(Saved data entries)
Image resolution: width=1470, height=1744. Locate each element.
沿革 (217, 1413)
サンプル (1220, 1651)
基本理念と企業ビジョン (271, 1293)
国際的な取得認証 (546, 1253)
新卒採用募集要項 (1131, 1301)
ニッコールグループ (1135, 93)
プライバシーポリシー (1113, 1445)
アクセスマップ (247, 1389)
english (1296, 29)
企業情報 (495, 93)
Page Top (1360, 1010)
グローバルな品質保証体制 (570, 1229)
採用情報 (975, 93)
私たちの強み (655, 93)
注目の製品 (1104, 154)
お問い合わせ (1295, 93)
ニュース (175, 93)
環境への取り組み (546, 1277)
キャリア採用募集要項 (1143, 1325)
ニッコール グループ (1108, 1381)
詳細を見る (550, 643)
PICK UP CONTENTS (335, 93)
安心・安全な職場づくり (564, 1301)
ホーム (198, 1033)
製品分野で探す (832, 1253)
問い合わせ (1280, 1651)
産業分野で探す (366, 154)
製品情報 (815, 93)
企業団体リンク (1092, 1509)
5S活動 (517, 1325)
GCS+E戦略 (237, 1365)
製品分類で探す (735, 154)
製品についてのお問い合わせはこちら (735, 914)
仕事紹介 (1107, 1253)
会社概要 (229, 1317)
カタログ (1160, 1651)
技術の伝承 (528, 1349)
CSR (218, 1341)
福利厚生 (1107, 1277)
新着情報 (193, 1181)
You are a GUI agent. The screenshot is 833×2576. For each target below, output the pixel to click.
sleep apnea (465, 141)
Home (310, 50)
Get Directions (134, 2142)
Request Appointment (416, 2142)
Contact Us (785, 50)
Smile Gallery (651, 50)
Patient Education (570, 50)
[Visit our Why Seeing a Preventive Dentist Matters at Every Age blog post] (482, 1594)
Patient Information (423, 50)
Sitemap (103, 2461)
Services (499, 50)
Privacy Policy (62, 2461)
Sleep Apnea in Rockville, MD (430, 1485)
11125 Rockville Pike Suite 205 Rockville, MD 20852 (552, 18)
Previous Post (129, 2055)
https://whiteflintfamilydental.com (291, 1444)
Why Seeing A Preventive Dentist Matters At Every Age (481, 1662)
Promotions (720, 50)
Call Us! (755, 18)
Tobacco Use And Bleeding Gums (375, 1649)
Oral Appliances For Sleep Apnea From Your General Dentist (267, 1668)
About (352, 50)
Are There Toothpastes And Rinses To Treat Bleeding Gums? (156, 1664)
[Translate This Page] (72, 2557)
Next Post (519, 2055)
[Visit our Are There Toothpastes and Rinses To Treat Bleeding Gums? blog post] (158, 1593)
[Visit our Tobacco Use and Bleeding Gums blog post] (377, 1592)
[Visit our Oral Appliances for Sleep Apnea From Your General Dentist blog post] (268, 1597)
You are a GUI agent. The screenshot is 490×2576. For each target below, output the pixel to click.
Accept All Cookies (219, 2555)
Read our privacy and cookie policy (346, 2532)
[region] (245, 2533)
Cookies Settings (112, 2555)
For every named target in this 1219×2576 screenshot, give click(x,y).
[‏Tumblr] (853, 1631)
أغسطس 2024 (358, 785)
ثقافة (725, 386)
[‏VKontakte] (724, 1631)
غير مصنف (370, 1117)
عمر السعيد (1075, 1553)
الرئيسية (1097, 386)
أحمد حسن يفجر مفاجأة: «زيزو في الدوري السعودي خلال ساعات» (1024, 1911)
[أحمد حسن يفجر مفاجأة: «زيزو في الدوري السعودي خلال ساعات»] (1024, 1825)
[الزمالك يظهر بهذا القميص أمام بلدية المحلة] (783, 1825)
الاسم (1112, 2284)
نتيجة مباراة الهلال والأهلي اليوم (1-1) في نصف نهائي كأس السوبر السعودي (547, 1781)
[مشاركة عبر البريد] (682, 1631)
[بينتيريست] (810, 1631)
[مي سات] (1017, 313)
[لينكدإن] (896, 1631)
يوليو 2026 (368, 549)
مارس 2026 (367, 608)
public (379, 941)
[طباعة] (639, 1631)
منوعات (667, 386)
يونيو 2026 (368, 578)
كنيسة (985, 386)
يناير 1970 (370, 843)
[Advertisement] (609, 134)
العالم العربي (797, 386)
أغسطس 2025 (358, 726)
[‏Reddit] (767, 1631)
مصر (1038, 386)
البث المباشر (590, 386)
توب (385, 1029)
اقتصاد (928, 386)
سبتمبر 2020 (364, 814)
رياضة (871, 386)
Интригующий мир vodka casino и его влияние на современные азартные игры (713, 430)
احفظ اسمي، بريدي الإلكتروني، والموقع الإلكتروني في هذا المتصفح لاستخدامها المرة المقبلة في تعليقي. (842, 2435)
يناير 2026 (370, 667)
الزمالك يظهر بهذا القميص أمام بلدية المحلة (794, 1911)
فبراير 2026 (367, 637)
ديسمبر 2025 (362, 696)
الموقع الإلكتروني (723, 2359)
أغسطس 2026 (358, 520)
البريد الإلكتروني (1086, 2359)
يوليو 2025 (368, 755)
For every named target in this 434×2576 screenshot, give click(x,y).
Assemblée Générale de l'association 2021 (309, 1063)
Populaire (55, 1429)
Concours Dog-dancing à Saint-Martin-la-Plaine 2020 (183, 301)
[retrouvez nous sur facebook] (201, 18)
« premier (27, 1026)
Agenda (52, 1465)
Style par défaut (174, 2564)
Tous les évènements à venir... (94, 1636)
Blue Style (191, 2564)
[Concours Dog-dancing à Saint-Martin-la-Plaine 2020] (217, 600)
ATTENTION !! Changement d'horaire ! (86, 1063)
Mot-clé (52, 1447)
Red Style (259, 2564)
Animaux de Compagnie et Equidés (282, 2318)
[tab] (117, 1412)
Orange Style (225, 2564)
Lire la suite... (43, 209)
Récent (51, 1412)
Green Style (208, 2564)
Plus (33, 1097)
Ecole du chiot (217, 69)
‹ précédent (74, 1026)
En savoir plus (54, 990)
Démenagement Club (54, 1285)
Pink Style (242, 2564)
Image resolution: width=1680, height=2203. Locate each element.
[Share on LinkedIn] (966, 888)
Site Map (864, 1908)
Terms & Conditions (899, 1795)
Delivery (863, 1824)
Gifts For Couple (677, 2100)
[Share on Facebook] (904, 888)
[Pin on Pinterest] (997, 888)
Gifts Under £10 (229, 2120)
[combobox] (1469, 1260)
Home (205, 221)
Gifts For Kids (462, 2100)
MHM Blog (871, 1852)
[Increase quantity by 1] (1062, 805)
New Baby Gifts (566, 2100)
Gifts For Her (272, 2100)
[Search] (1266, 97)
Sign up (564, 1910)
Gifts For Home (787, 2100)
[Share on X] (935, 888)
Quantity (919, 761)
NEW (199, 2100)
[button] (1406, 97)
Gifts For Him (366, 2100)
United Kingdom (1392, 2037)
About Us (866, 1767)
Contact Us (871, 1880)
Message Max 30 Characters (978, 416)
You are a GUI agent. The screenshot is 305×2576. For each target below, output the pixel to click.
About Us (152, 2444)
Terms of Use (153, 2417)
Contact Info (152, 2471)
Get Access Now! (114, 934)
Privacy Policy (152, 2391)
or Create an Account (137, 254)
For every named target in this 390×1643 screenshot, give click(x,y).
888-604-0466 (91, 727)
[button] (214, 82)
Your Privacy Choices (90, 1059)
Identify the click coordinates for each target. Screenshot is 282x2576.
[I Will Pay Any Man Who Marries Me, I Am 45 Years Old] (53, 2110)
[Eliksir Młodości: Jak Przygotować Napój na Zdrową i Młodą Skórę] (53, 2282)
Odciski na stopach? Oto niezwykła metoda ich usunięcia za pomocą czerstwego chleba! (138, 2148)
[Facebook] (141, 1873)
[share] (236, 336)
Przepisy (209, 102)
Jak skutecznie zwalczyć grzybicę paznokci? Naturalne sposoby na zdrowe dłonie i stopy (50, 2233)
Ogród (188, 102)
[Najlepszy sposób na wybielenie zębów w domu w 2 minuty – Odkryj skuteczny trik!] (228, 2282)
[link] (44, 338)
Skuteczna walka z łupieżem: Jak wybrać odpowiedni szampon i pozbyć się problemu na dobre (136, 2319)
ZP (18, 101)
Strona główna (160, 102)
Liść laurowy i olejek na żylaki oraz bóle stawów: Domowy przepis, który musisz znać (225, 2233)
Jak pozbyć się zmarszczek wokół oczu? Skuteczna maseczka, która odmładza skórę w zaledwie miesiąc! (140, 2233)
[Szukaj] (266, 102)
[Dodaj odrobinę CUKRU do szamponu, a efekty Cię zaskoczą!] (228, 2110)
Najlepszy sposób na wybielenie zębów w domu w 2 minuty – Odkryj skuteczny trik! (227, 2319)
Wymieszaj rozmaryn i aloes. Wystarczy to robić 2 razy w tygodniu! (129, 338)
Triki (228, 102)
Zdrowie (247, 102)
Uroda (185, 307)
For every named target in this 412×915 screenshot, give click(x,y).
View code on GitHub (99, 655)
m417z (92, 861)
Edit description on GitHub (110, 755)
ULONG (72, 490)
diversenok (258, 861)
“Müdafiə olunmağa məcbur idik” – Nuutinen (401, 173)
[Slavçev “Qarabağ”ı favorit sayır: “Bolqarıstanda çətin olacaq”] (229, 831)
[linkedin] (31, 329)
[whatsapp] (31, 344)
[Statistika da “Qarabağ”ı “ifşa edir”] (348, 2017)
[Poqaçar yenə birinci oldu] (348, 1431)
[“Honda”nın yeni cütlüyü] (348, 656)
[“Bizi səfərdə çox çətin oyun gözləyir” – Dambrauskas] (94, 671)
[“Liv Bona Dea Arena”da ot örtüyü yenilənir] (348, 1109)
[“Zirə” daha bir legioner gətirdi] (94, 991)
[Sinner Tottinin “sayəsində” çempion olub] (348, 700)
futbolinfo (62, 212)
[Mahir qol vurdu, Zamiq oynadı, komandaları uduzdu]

| Action item |
Once you reach the line with "私たちの強み (655, 93)" in the data above, copy it and every line after it exactly, up to and including the line with "企業団体リンク (1092, 1509)".

| Task answer |
私たちの強み (655, 93)
注目の製品 (1104, 154)
お問い合わせ (1295, 93)
ニュース (175, 93)
環境への取り組み (546, 1277)
キャリア採用募集要項 (1143, 1325)
ニッコール グループ (1108, 1381)
詳細を見る (550, 643)
PICK UP CONTENTS (335, 93)
安心・安全な職場づくり (564, 1301)
ホーム (198, 1033)
製品分野で探す (832, 1253)
問い合わせ (1280, 1651)
産業分野で探す (366, 154)
製品情報 (815, 93)
企業団体リンク (1092, 1509)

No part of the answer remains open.